Eurobloat #0004 • August 2010
August is the month Brussels pretends to be on holiday. In reality it spent the recess shipping the bank records of half a billion people to the United States, commissioning a poll that discovered, to nobody's astonishment, that the cure for Europe was more Europe, and watching its sacred free-movement project collide with a member state that took it at its word.
Folly of the Month: Free movement, until somebody actually moves
The great achievement of the European project is that any citizen may live anywhere in the Union. The great embarrassment of August 2010 was discovering what happens when they do.
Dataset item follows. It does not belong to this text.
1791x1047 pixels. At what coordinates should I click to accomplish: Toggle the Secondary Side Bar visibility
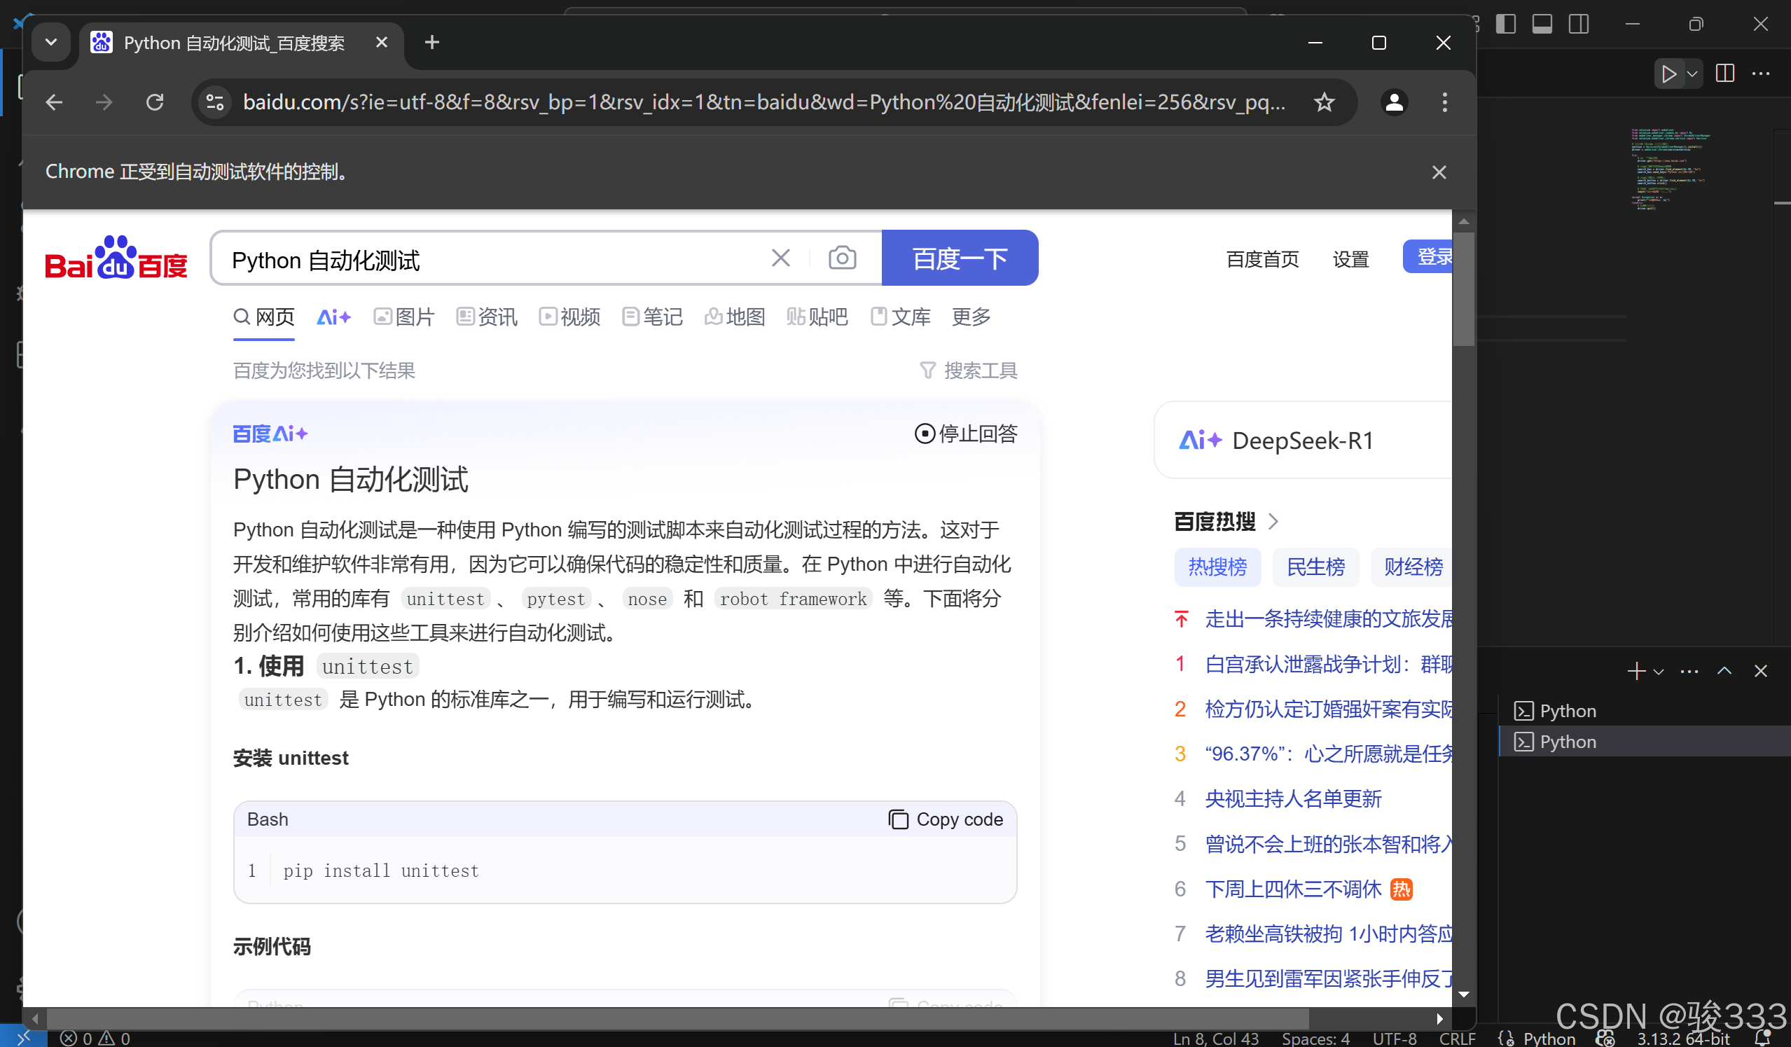point(1578,23)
France, faced with Romanian and Bulgarian Roma exercising precisely the free-movement right the EU spent decades building, began clearing camps and flying people out, an interior-ministry circular of 5 August instructing prefects to dismantle illegal camps "in priority those of the Roma". Brussels had constructed a Union with no internal borders and no plan whatsoever for what a member state should do when the borderless flow becomes inconvenient. The Commission's eventual response was not to fix the incoherence but to wag a finger at Paris, the Union that demands open borders also reserving the right to grade the members who live with the consequences.
1. Your bank statements, now with extra Washington
On 1 August the EU-US Terrorist Finance Tracking Programme agreement entered into force, the deal under which European financial-messaging data held by SWIFT is handed to the US Treasury. The same institutions that lecture everyone about data protection arranged for the bank records of EU citizens to be posted to another continent, and called it a triumph of cooperation.
2. The EU polls the EU and finds the EU popular
On 26 August the Commission unveiled its Spring Eurobarometer under the headline that EU citizens favour "stronger European economic governance". A self-commissioned survey concludes that the answer to Europe's troubles is more power for the people who commissioned the survey. Funny how the in-house pollster never returns a verdict for less Brussels.
3. A telephone for your car, by order of Brussels
August saw Directive 2010/40/EU on Intelligent Transport Systems take effect, naming an "interoperable EU-wide eCall" among its priority actions, the scheme to put a mandatory emergency-calling box in every new car. Member states managed road safety for a century without a Brussels mandate for an automatic dialler, but the Union has never met a device it did not wish to legislate into your dashboard.
4. The stress tests that could not find the crisis
The EU's much-trumpeted bank stress tests in July had waved Ireland's banks safely through. By August the ratings agency Standard & Poor's was estimating the cost of rescuing those same Irish banks at up to fifty billion euros. A Europe-wide audit designed to reassure markets had managed to overlook one of the largest banking collapses on the continent, and not a single examiner was held to account.
→ rte.ie
5. Pakistan drowns while Brussels consults
As catastrophic floods left some twenty million Pakistanis in misery through July and August, the Union that styles itself a humanitarian superpower responded by drafting a list of seventy-five tariff lines and waiting for a Council mandate in September and a WTO waiver thereafter. The fastest help the EU could offer a drowning country was a proposal to perhaps lower some duties, eventually, subject to committee.
6. The presidency of permanent integration
Belgium took its turn in the chair from 1 July, run by a caretaker cabinet and government-less at home, dutifully making the consolidation of economic governance a headline priority. A country unable to form its own cabinet was nonetheless certain that the real problem was insufficiently centralised budgetary discipline for everyone else.
7. The most privacy-invasive instrument it ever passed
Through 2010 the Commission limped on with its "evaluation" of the Data Retention Directive, having written to member states in July begging for evidence that storing every citizen's call and internet records actually catches anyone. Its own data-protection supervisor would call the scheme the most privacy-invasive instrument the Union ever adopted. Brussels built mass surveillance first and went looking for a justification afterwards.
8. Smile for the airport scanner
The Commission spent 2010 advancing its case for body scanners at EU airports, its June communication brushing aside the privacy and health objections of its own fundamental-rights agency and data-protection bodies. The recurring instinct of Brussels when freedom and surveillance collide is to find surveillance "a valid alternative" and freedom a regrettable obstacle.
9. The lights go out on schedule
As the month closed, the next phase of the Union's incandescent-bulb ban loomed for 1 September, this time outlawing the seventy-five-watt bulb. Brussels could not rescue Pakistan or audit a bank, but it could reach into every household in Europe and decide, watt by watt, which lamp you were permitted to switch on.